• **What you have to do**: Continue the news article about the County Board's 1999 budget and needle exchange vote, picking up after its last sentence.

• **Reading passage**:

=== Section Start ===

Pubdate: Tue, 10 Nov 1998
Source: Milwaukee Journal Sentinel (WI)
Copyright: 1998 Milwaukee Journal Sentinel
Author: Tom Held
Bookmark: (Needle Exchange)


Supervisors Reject Using Tax Money For Program As They Approve Budget For 1999

By a one-vote margin, the County Board on Monday refused to spend taxpayer 
money on a needle exchange program for injection drug users as it approved 
a 1999 budget of just over $1 billion.

An amendment to kill the $100,000 allocation to the Lifepoint Program, run 
by the AIDS Resource Center of Wisconsin, was passed by the board on a 
13-11 vote. The amendment would have failed with a 12-12 tie.

The close vote confirmed what a difficult issue the needle exchange funding 
was for supervisors, who fielded more than 1,000 calls from constituents 
opposing or supporting the allocation in the last week alone. Speculation 
about the vote on the funding dominated much of the recent budget discussion.

The overall budget adopted by the board Monday on a 19-5 vote calls for a 
tax levy of $194.2 million, an increase of 2.78% from the 1998 tax levy. 
The board's actions on the budget slightly reduced the tax levy proposed by 
County Executive F. Thomas Ament.

Total spending in the 1999 budget represents an 8.24% increase from the 
$932 million in the 1998 budget. The tax rate for county purposes will 
drop, however, to $5.98 per $1,000 of assessed valuation, down 1.34% from 
the $6.06 in 1998.

Spending to house prisoners in the House of Correction and operate the 
Sheriff's Department accounted for the largest portions of the budget 
increase. Capital projects, including computer upgrades, helped drive up 
the capital improvements budget to more than $112 million.

=== Section End ===

• **Material provided**:

=== Section Start ===

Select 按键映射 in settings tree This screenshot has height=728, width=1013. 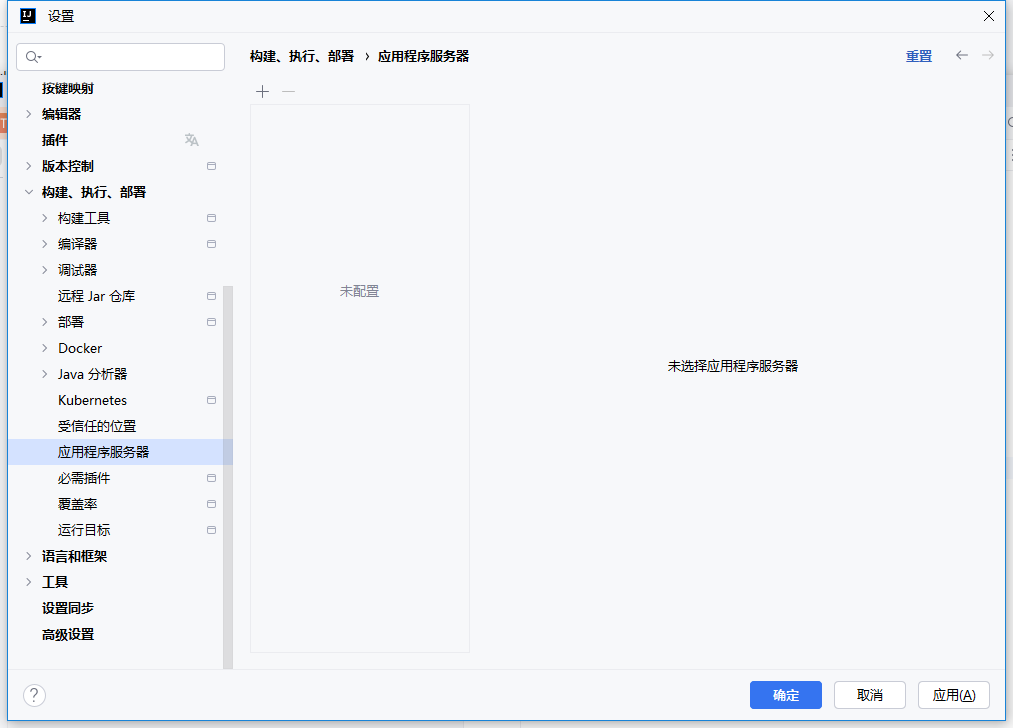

=== Section End ===
=== Section Start ===

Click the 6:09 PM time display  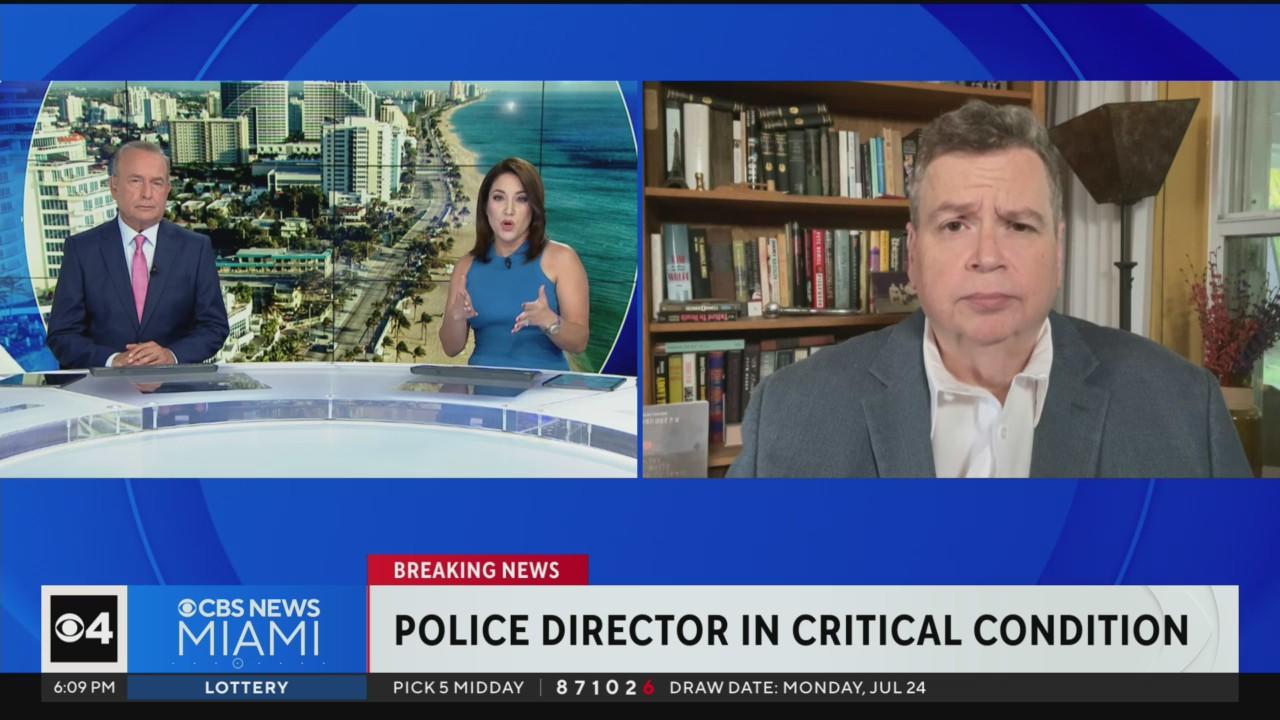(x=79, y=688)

=== Section End ===

• **Written answer**:
All five supervisors on the County Board Black Caucus cast the votes 
against the final budget package, and they stated their frustration with 
what they called a lack of capital spending within Milwaukee's central city.

The board's vote against a request for $1 million to help fund a recreation 
center for the Boys & Girls Club in Metcalfe Park served as a lightning rod 
for the black supervisors' objections. Their arguments for more spending on 
programs to prevent drug abuse and crime were a common theme throughout 
Monday's daylong budget deliberation.

"Jails and corrections are the wrong way to go," said Supervisor Lee 
Holloway, who argued passionately for the Metcalfe Park project. "You're 
losing. You know you're losing."

Discussion on the needle exchange amendment was brief, and contrasted with 
the month of intense lobbying that preceded the vote.

Ultimately, two supervisors who had been pegged as supporters of the needle 
exchange, T. Anthony Zielinski and Roger Quindel, voted with the majority 
against the funding.

"Their votes surprise me," Ament said late Monday afternoon.

Quindel said he agonized over the item for weeks and actually struggled to 
find a way to justify voting in favor of the allocation. His opposition and 
vote rested with his experience with morphine after being injured in the 
Army, and the experiences of friends who became addicted to injection drugs 
under similar circumstances.

"Purchasing the tools of destruction with tax money is just wrong," Quindel 
said. "I can't do it.

"Injection drug use is growing, and the answer isn't to say, 'Do it 
safely.' The answer is not to do it."

Supporters of the funding touted the needle exchange as the best way to 
curb the spread of AIDS among injection drug users. They also called the 
$100,000 an investment that would save the county money in future medical 
expenses and incarceration costs.

"I think the County Board turned its back on the AIDS epidemic today, and 
it lost an opportunity to save thousands of lives," said Doug Nelson, the 
executive director of the AIDS Resource Center. "I think it was a vote in 
which fear-based politics triumphed over good public health policy."

Ament, who placed the $100,000 in his budget proposal, cannot veto the 
amendment that removed the funding. He would not say whether he would 
attempt to put the money into his budget for 2000.